### Supplied entries

•••

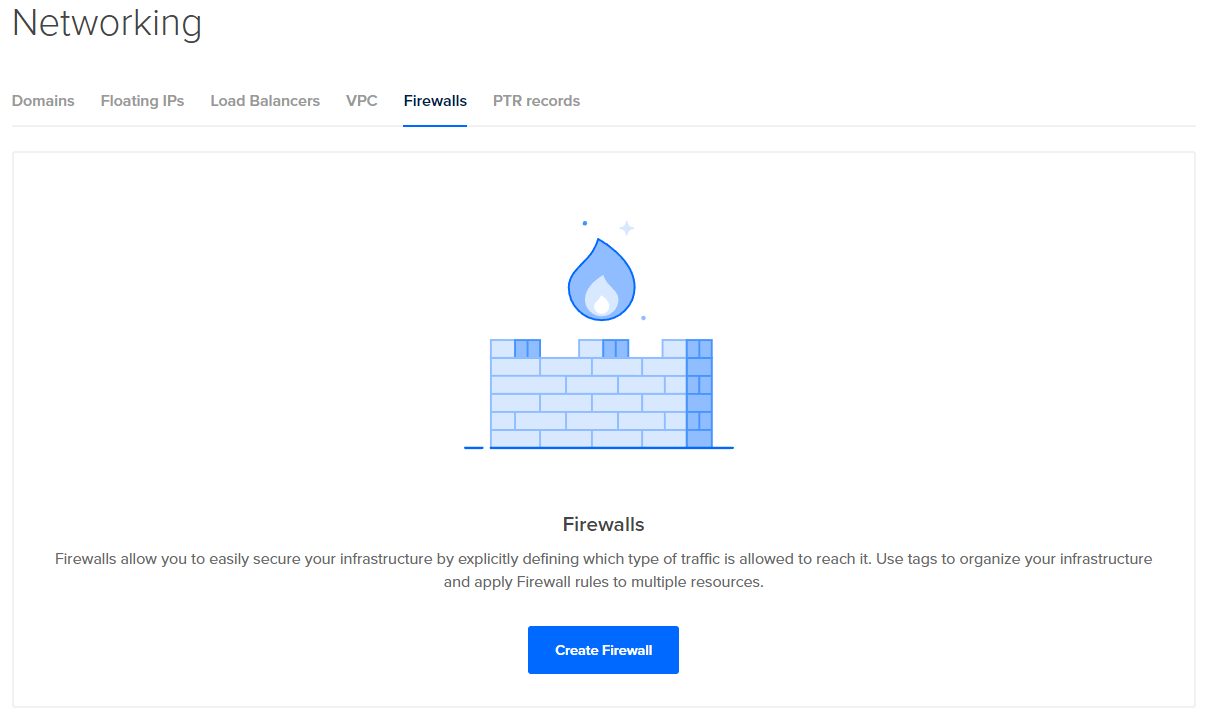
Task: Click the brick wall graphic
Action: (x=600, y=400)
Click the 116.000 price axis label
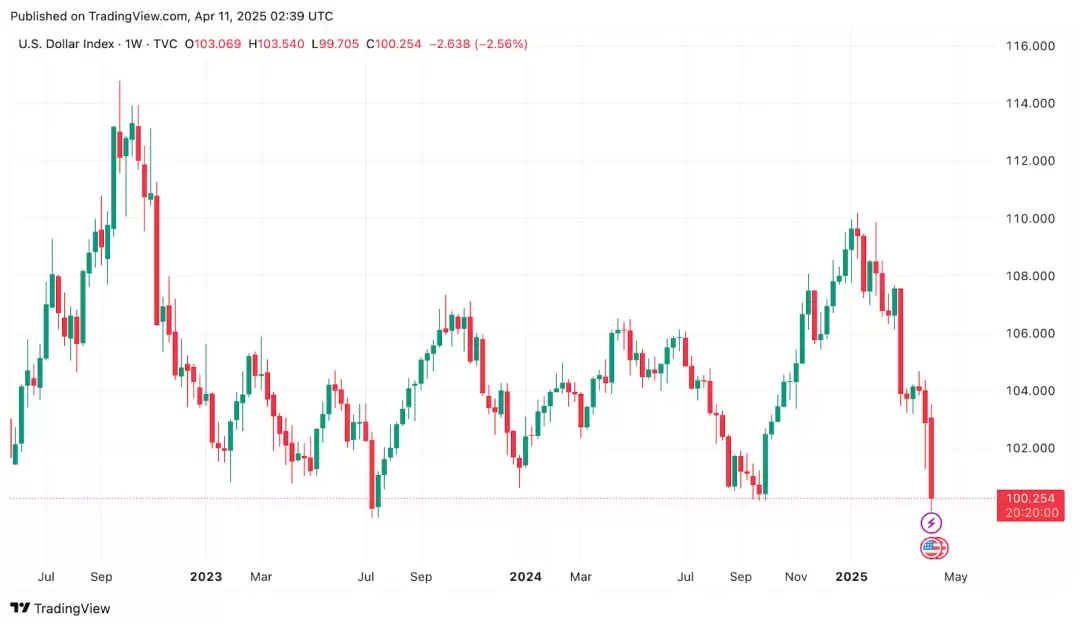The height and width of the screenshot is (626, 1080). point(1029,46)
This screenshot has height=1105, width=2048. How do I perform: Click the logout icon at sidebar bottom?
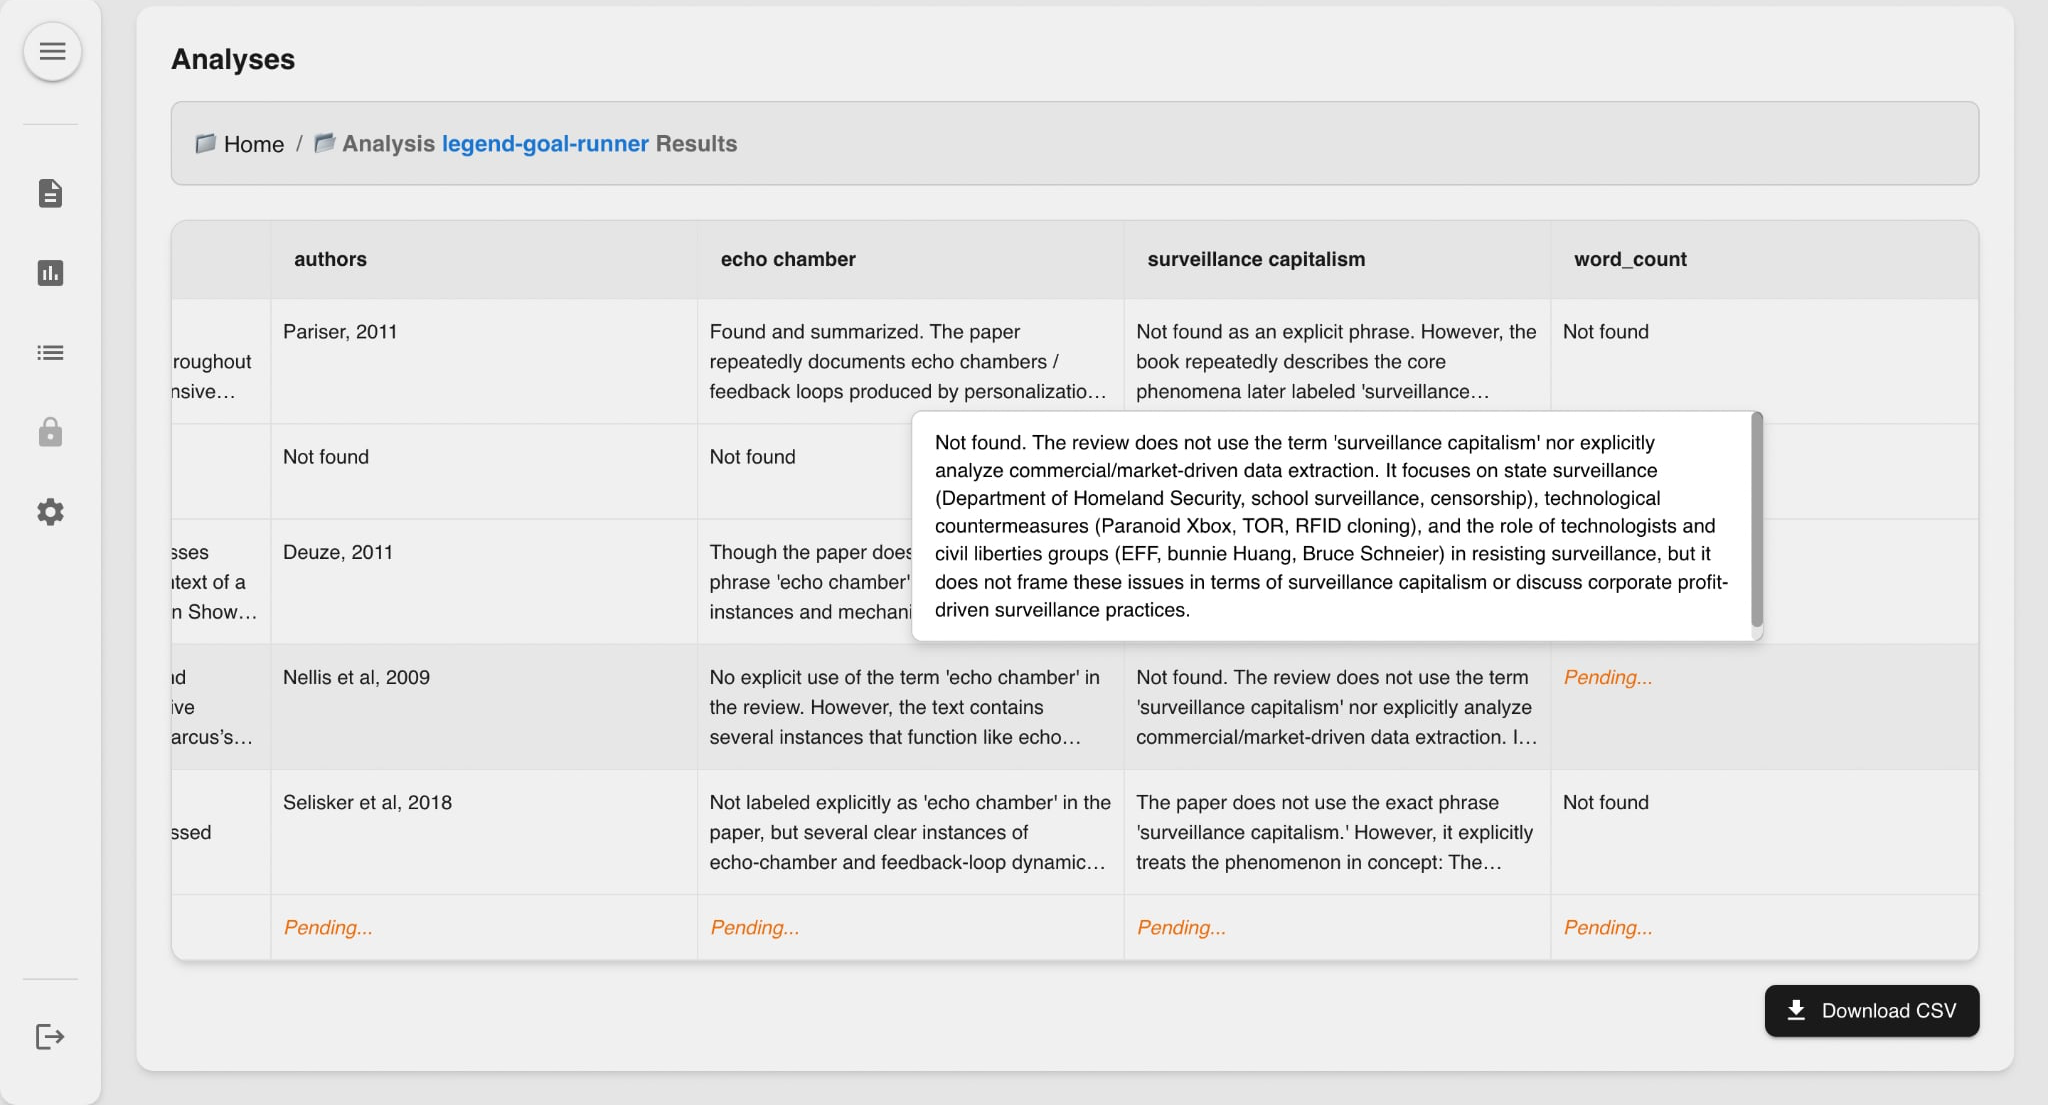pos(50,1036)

•••

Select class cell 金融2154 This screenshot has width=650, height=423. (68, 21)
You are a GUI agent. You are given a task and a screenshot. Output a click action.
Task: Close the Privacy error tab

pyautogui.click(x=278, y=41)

•••

### Given exercise
Write out the part of the records above that opens with the line containing "Click the 116.000 price axis label" and closes with the line containing "pos(50,1036)", both of those lines included, and leave the pictures out of your answer.

### Written answer
Click the 116.000 price axis label
The height and width of the screenshot is (626, 1080). point(1029,46)
This screenshot has height=1105, width=2048. How do I perform: Click the logout icon at sidebar bottom?
pos(50,1036)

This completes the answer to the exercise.